I made my first swatch for the TKGA Master’s program this weekend. I chose to make swatch number 3 first because, quite frankly, it is the easiest one. It is a small, 4.5 inch seed stitch swatch. I am familiar with the stitch, have used it many times to edge washcloths and cuff hats. But I’ve never had a knitting expert examine my stitches before, so that made me knit a little slower than usual to make sure each stitch was as close to perfect as possible.
I am using the required worsted weight yarn in a cream color. I purchased it from Unwind Yarn House (http://unwindyarnhouse.com/). They were at Stitches Midwest, and I liked the feel of their yarns. The kind I purchased is Timothy Street, and has wonderful definition. Each stitch can be seen, which exactly suits my needs for this project.
The edging of this washcloth I made last Christmas is seed stitch, which keeps it from rolling. Seed stitch may be an easy stitch, but I thought I’d learn a bit more about its origins if I could. Thanks to the internet, anything can be found. My first stop was http://knitting.about.com/od/stitchglossary/g/seedstitch.htm. Here I found out that it is made by working multiples of 2 stitches. Either an odd number of stitches in each row, working k1, p1 for each row (this was the requirement of my swatch) or alternate even number of stitch rows k1, p1 and p1, k1. Most knitters know this already.

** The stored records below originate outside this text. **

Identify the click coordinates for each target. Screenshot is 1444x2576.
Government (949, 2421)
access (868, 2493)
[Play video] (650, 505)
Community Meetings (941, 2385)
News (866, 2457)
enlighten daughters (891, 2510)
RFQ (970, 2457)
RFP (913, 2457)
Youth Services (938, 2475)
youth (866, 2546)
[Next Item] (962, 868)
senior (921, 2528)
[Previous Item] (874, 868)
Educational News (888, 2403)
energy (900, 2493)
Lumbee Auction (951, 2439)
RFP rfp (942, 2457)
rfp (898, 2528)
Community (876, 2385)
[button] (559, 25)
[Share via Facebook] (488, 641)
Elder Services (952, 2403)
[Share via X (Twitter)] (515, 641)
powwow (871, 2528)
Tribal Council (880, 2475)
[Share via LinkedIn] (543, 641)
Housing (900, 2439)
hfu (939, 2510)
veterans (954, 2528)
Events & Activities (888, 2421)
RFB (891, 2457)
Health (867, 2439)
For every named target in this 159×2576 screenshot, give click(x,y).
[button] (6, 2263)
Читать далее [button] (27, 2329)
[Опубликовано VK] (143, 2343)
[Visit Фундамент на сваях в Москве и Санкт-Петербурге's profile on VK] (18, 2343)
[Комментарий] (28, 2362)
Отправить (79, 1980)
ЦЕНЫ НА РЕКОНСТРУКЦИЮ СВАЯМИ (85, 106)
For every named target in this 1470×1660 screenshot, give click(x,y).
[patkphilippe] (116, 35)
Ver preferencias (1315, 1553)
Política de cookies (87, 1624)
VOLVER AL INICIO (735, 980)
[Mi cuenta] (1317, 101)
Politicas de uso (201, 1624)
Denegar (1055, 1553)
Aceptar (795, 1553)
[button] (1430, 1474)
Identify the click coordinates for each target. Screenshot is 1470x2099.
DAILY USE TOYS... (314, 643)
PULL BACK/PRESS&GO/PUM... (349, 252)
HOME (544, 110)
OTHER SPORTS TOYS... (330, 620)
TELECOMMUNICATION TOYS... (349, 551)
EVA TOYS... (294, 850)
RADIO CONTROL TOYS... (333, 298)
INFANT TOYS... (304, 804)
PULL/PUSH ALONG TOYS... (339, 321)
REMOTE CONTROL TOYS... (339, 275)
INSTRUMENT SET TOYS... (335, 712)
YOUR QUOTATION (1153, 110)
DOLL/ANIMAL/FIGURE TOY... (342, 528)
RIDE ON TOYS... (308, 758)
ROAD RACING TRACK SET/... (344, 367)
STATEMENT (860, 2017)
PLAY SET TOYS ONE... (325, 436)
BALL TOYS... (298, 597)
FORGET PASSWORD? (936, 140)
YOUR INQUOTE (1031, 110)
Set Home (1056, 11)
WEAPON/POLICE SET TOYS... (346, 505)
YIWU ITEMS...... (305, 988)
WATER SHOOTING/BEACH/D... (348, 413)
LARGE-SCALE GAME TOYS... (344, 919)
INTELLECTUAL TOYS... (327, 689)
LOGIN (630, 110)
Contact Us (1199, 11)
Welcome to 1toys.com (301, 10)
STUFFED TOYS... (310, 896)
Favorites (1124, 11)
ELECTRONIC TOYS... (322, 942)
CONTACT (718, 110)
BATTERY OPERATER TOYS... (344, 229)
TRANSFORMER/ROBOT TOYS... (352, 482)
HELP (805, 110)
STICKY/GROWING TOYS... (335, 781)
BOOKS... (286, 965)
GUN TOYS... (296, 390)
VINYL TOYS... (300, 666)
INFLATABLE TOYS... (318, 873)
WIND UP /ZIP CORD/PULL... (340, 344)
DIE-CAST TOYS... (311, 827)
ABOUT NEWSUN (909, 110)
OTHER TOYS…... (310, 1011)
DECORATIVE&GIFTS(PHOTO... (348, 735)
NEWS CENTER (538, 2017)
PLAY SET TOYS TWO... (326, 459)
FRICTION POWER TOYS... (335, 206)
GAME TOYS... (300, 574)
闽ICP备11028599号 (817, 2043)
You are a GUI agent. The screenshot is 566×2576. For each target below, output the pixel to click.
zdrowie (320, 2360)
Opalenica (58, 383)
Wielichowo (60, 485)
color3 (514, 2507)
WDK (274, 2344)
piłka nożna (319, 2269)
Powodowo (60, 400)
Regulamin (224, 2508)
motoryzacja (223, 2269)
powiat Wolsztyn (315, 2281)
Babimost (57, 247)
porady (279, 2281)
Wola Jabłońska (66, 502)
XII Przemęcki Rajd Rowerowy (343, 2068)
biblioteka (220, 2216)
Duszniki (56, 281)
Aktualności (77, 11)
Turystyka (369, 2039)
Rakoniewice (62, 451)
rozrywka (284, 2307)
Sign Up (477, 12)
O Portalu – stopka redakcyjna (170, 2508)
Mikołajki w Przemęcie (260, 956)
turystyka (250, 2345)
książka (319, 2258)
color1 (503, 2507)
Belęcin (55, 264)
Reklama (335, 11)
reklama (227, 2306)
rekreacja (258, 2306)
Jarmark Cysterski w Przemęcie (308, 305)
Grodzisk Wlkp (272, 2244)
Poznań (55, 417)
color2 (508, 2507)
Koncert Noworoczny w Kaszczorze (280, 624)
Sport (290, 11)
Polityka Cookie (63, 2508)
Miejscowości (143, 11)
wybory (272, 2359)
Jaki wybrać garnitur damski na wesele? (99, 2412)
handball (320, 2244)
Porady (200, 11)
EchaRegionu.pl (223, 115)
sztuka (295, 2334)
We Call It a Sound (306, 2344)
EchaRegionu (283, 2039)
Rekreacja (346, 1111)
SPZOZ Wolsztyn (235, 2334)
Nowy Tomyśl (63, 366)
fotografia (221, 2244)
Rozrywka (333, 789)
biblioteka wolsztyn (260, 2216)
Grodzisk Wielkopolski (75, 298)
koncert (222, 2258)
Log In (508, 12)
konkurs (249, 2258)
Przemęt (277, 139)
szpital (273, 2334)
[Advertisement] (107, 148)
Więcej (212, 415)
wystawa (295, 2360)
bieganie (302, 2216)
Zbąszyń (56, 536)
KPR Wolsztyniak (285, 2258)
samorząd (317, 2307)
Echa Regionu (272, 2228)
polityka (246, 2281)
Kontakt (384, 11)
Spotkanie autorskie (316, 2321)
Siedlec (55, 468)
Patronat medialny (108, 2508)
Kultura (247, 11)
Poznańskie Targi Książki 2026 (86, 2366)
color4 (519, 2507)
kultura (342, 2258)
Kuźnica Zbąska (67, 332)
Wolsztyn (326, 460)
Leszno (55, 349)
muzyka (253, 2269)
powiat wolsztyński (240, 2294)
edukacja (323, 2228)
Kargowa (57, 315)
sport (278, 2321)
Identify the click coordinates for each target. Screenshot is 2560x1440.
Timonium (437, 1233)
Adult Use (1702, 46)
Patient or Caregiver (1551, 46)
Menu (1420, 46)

What I didn’t know was it is also called the “British or Irish Moss Stitch”. The Tricksy Knitter website (http://www.tricksyknitter.com/knitting-stitches/irish-moss-stitch-634) also calls it the rice stitch.
The dense fabric this stitch creates (no matter what you call it) is very useful, but apparently it isn’t that interesting because every site basically said the same thing.
I’m glad the questions that have to be answered aren’t about the history or uniqueness of the seed, moss or rice stitch.